15 November 2011


     With today's technology, it is not too late to begin to create holiday gifts of family history. There are quite a few projects that can help you preserve your family history, create an heirloom, or share family memories. Family history gifts usually generate hours and perhaps days of discussions and memories. I am listing just a few ideas for holiday gifts I have gathered from my fellow family historians.
1) Genealogy charts and reports, naturally.
2) Family history books and scrapbooks. There are a variety of publishers online who do a beautiful job of producing top quality photo and text books. The programs have become simpler to use, and you can create your family photo or text book quicker than you would think possible. If funds are tight, you can take your family history to a local office supply store and copy and bind your pages there.

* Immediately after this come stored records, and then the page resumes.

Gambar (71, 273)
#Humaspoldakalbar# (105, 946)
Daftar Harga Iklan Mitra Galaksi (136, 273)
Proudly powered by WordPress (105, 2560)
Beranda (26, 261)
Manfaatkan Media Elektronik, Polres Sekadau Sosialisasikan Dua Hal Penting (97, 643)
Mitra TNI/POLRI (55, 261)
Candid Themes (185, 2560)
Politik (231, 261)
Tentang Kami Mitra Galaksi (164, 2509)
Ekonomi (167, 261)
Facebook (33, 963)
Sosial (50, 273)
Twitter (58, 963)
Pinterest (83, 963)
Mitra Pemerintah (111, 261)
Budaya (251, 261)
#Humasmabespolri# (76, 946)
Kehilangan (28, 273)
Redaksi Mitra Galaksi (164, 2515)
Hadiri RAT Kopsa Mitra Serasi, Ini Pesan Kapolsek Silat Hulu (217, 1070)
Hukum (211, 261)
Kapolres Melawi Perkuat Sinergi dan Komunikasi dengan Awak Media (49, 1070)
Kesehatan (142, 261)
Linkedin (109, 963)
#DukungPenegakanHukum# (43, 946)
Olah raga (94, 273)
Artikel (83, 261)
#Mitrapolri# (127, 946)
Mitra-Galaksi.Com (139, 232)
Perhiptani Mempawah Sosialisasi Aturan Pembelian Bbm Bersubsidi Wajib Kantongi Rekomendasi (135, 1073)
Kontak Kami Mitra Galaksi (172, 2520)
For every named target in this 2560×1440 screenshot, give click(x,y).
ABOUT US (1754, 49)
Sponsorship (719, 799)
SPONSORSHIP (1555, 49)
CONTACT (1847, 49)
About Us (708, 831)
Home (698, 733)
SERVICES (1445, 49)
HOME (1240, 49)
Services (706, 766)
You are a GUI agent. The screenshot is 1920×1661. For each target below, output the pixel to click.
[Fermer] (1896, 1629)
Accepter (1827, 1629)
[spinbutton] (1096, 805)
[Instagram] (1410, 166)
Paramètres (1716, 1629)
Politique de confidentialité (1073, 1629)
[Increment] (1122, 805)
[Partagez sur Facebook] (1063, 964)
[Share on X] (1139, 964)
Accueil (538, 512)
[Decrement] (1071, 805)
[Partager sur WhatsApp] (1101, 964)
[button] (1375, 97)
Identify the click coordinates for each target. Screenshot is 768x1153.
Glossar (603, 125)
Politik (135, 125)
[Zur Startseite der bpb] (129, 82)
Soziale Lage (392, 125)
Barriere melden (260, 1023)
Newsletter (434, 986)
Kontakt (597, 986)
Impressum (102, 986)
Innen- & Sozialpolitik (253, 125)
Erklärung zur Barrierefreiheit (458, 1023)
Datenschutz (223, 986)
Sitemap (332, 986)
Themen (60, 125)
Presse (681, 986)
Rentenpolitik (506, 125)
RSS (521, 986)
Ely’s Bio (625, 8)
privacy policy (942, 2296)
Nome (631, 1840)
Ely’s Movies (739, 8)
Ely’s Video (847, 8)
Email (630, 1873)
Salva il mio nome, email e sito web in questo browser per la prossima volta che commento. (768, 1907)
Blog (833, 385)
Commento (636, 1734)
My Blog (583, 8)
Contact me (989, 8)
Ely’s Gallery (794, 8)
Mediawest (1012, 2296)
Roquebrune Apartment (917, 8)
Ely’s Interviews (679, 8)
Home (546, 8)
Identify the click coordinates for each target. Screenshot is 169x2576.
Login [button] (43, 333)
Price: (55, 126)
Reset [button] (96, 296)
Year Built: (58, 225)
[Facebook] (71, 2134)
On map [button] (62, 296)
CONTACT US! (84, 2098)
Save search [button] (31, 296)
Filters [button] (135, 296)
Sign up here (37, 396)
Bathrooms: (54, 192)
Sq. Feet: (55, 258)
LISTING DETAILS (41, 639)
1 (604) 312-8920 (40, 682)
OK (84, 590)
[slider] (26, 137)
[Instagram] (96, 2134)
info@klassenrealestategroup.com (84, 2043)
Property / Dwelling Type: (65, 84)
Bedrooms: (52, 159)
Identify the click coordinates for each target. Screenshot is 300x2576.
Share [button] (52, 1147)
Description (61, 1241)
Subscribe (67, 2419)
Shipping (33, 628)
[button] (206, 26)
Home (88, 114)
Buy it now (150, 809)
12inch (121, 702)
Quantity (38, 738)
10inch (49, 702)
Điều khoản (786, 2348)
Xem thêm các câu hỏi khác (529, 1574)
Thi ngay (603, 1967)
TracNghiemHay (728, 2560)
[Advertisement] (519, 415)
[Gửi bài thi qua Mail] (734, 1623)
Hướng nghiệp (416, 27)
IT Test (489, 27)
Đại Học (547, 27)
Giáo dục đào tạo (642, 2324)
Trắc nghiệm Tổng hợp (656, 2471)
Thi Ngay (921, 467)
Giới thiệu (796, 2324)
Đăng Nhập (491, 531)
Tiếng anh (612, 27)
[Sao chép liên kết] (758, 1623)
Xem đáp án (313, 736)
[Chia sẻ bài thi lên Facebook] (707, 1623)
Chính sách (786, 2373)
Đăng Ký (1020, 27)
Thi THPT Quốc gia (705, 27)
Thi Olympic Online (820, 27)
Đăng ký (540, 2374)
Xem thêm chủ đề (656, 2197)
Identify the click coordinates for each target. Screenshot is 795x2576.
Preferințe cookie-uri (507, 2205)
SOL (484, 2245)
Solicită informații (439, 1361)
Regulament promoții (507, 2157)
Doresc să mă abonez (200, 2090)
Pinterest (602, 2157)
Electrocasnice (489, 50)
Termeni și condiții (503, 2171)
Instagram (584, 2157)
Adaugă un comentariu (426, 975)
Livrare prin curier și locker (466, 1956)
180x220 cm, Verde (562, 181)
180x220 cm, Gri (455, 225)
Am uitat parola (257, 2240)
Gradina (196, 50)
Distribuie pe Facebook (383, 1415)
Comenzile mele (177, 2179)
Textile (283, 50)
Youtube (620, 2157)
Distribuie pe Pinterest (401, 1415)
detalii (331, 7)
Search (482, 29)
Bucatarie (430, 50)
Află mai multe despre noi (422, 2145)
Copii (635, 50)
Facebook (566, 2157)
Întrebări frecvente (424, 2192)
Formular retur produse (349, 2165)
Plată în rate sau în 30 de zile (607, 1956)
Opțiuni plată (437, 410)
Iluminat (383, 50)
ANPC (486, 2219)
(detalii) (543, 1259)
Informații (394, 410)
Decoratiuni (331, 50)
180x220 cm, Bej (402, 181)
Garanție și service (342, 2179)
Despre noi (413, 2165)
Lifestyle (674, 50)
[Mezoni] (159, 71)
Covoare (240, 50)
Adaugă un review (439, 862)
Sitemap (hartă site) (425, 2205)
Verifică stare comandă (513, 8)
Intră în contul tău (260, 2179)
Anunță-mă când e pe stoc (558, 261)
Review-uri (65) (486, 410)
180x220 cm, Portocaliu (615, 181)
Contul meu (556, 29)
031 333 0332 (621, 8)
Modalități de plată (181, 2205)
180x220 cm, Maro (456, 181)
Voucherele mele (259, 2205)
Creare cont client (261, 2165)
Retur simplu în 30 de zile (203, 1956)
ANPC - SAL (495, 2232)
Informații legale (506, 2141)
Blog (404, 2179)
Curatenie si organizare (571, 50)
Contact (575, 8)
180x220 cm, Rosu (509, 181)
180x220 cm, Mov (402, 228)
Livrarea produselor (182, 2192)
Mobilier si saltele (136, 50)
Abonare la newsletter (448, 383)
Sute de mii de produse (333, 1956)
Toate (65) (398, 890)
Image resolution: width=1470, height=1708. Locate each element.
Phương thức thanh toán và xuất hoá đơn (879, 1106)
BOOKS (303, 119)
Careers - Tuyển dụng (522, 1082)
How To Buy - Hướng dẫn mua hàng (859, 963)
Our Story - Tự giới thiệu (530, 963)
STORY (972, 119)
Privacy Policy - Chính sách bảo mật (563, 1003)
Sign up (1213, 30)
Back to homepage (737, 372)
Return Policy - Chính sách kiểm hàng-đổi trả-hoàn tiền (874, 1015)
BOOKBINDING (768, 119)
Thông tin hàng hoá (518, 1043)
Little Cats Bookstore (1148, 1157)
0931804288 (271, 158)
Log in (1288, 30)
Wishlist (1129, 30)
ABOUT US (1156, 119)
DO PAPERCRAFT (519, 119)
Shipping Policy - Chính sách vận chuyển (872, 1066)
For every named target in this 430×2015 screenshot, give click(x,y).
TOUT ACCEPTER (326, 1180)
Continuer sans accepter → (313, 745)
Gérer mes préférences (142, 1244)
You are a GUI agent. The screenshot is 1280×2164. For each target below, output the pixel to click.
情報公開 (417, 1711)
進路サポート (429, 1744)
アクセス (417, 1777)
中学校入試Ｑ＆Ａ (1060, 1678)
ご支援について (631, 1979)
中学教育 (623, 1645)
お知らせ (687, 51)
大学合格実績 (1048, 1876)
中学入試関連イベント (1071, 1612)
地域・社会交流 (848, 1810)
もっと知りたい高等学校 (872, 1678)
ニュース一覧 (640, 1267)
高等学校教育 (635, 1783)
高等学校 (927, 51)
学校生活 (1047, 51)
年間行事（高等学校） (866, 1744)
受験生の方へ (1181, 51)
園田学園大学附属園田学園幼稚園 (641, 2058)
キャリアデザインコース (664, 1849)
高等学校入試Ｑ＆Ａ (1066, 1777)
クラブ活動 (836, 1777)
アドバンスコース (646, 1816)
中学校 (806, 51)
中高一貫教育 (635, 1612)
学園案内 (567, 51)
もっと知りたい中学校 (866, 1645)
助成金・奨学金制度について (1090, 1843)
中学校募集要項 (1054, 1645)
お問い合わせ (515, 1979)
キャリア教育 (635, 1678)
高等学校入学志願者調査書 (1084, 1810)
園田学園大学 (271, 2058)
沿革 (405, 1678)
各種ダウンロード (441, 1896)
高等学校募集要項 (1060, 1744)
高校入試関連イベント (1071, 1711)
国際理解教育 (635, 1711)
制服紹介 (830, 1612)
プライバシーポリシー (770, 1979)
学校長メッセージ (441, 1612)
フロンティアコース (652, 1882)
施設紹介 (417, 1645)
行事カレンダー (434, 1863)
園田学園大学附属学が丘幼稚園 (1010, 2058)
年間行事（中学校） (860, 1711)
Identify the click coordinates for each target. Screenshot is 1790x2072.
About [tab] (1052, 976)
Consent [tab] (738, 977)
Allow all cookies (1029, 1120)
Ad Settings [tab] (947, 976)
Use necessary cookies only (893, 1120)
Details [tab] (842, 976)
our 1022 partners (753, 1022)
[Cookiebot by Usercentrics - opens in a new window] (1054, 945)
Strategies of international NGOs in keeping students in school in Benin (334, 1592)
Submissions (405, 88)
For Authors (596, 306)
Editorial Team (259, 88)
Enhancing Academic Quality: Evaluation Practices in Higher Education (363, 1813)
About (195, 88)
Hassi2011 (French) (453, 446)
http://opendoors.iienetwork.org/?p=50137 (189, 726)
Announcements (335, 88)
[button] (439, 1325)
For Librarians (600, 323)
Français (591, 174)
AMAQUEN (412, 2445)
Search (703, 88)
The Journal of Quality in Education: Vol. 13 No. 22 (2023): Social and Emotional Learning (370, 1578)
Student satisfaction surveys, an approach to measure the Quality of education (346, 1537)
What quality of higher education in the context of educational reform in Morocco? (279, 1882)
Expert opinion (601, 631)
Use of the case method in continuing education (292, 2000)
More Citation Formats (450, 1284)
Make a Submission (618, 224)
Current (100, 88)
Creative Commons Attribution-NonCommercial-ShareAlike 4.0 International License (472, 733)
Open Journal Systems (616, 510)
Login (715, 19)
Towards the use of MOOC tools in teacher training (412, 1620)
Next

3) Sharing photographs. One gift that is usually a big hit is a gift of photographs. In many families, one or two members seems to have inherited the bulk of the family photographs. If you are that lucky person, consider sharing those photographs--nowadays you don't have to part with them to do so! There are so many ways to share old photographs today. In an afternoon or two, you can scan and upload those old photos to a photo book publisher and have them bound into a book or made into physical photos for you. Many of these photo publishers, such as Blurb and Shutterfly, have ideas on their websites for other gifts you can create, such a calendars and notebooks. Besides sharing a precious family history resource, your gift will help to ensure that future generations will view and appreciate the old photographs.
4) Create a family crest or coat of arms. I know a few family historians who have created family crests or coats of arms, then placed those creations on gifts such as mugs or shirts or plaques.Some of these creations that are touching stories in themselves, incorporating symbols of family history and unity.
5) Needlepoint, painting, and other arts and crafts. My imagination is perhaps too limited to list all the ways the family history can be incorporated into crafts and art.
6) Movies and videos and DVDs. Many people have given up attempting to transfer the old family movies and VHS tapes into current technology, and families will lose precious memories as a result. Getting these memories into digital form is a wonderful gift. Better yet, if you can learn to edit video (and it is much easier than you would think), create a family history DVD complete with commentary and information. I've found that many family members whose eyes glaze over when I roll out my ancestor charts will play a family history DVD over and over.
     I am sure I am missing many great gift ideas and would love to hear from readers who have created family history gifts of their own.

(Disclaimer: I have not received any payment, gift, or benefit of any kind for mentioning any companies or commercial Internet sites in this post. I have mentioned any such companies only because I have used their services myself).